On la connaît forte, déterminée, menant ses interviews d'une main de maître. Mais c'est une toute autre facette, plus intime et vulnérable, que Laurence Ferrari vient de dévoiler. Invitée du podcast Conversations avant la fin du monde, la journaliste de 60 ans a accepté de lever le voile sur le drame qui a fracturé sa jeunesse.
La femme de Renaud Capuçon n'a que 21 ans lorsque son monde s'effondre. Sa mère met fin à ses jours.

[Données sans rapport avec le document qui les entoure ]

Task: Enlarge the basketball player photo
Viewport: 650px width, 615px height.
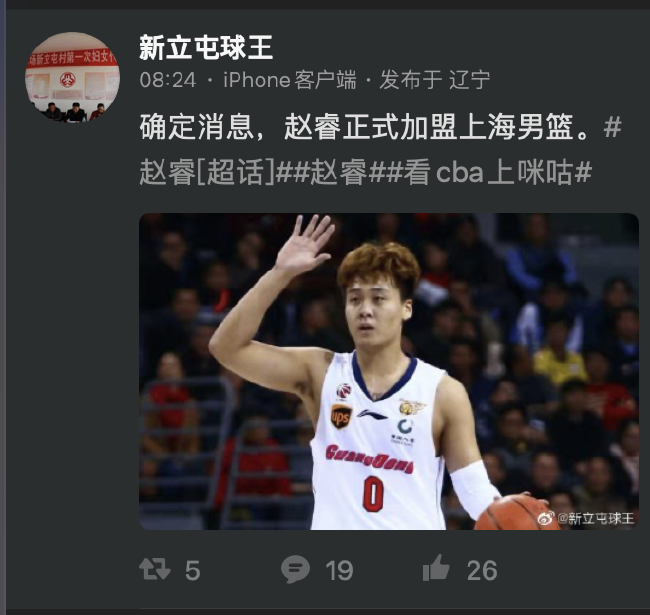Action: pyautogui.click(x=389, y=371)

Une perte innommable sur laquelle elle se confie avec une sincérité désarmante, la voix trahissant par moments l'émotion toujours vive.

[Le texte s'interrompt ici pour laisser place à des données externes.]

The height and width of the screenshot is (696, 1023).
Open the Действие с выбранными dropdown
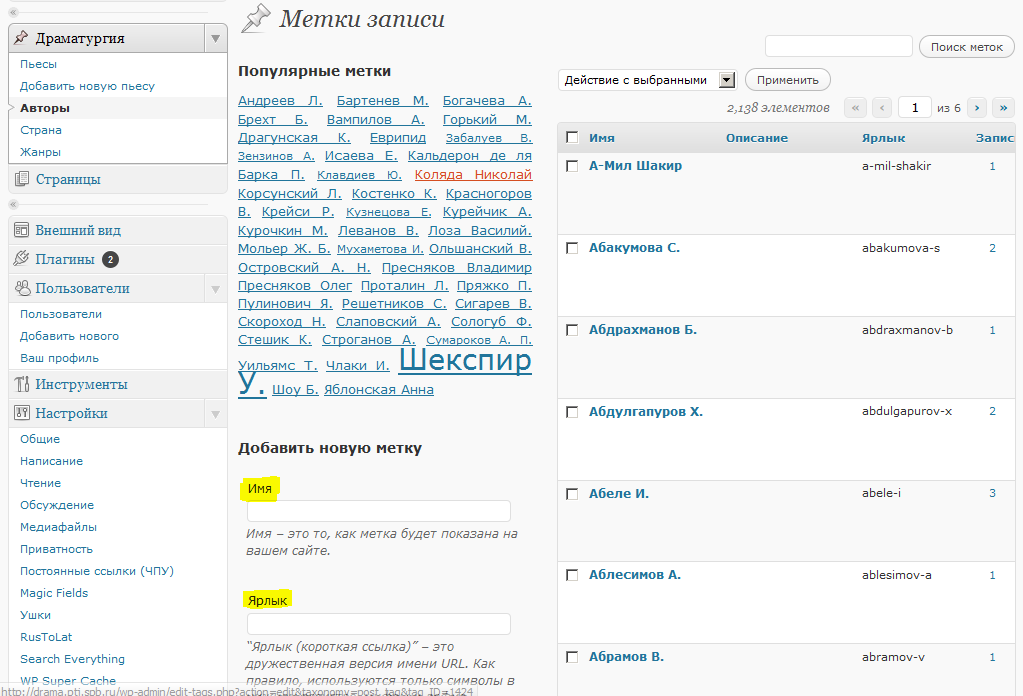(x=647, y=80)
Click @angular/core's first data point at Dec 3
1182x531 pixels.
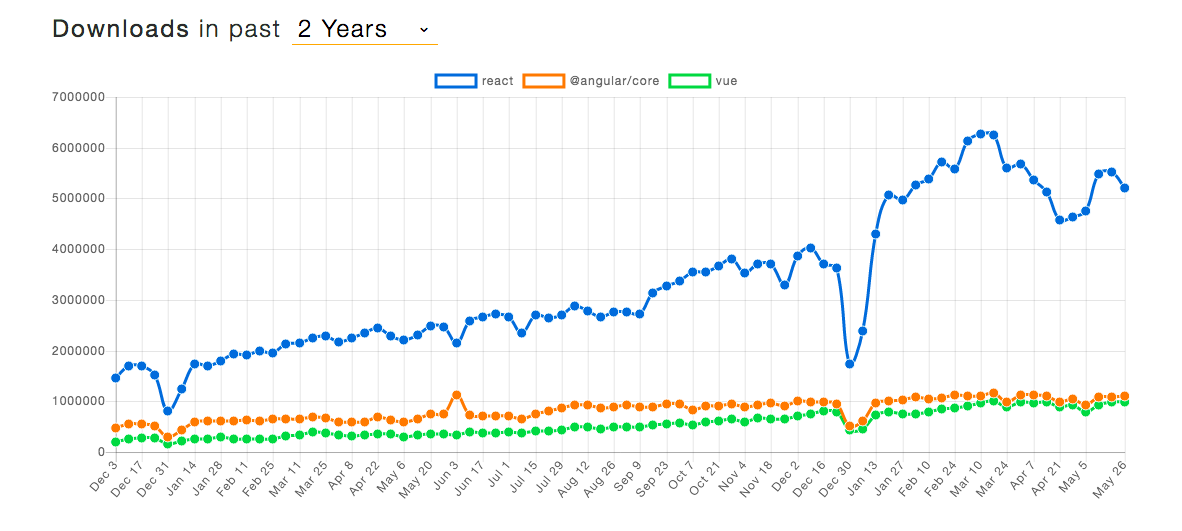(x=116, y=428)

"C'est évidemment l'un des moments les plus difficiles de ma vie, je ne vous cache rien en vous le disant", avoue-t-elle au micro, avant d'aborder la double peine que représente ce type de deuil : "J'ai appris à me blinder mais ce n'est pas facile, c'est un sujet douloureux. Une mort tragique d'un parent c'est difficile, un suicide c'est doublement difficile. Parce qu'il y a la notion d'abandon et au fond, quand on est abandonnés par sa mère, c'est difficile à vivre."
Face à l'abîme, la jeune femme qu'elle était à l'époque a dû faire un choix crucial : sombrer ou se battre. Fidèle à son tempérament de feu, elle a choisi la résilience. "Et il faut choisir après, d'en faire une force ou une faiblesse. Ok, bah j'ai décidé d'en faire une force. J'ai décidé que si je résistais à ça, je résistais à tout", martèle la maman de trois enfants.

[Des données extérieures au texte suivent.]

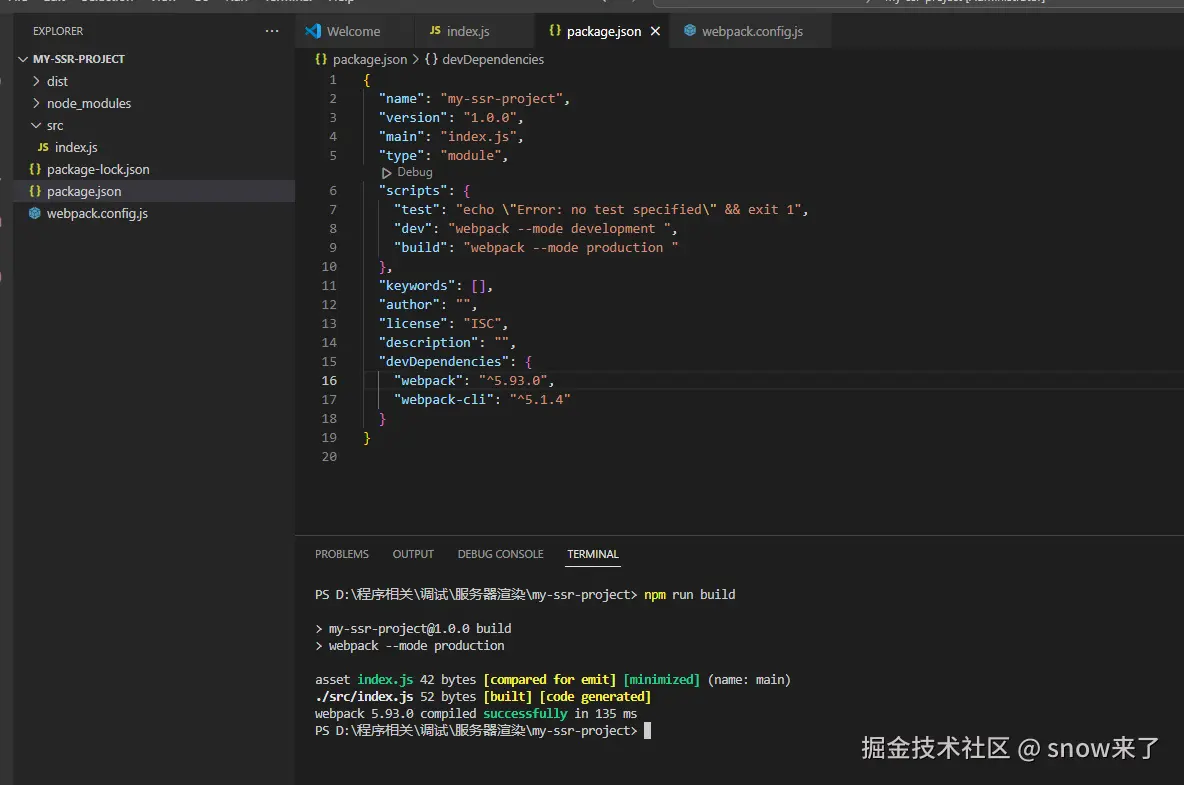Click the VS Code icon on Welcome tab
The image size is (1184, 785).
(x=313, y=31)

Ça a évidemment brisé beaucoup de choses
Si l'émotion la gagne et que sa voix flanche légèrement, le message reste contrôlé. "J'ai avancé avec mon courage, ce n'était pas facile, mais j'ai toujours refusé que ça me définisse. Ça fait partie de mon parcours de vie, je m'en suis servie comme d'une force mais j'étais déjà quelqu'un d'assez fort, avec du tempérament. Ça a évidemment brisé beaucoup de choses, mais ça m'a construite et ça ne me définit pas."
Dans cette épreuve indicible, Laurence Ferrari a trouvé un ancrage pour ne pas sombrer : son métier. Alors à l'aube de sa brillante carrière, elle a pu compter sur sa passion pour l'information pour la maintenir à flot. "Quand ce drame est arrivé, j'étais déjà journaliste à Europe 1 et le boulot a été une bouée de sauvetage", révèle-t-elle avec reconnaissance. "Ce métier et cette rédaction m'ont portée."
Une passion salvatrice qui l'a propulsée vers les sommets, faisant d'elle l'une des figures incontournables du paysage audiovisuel français.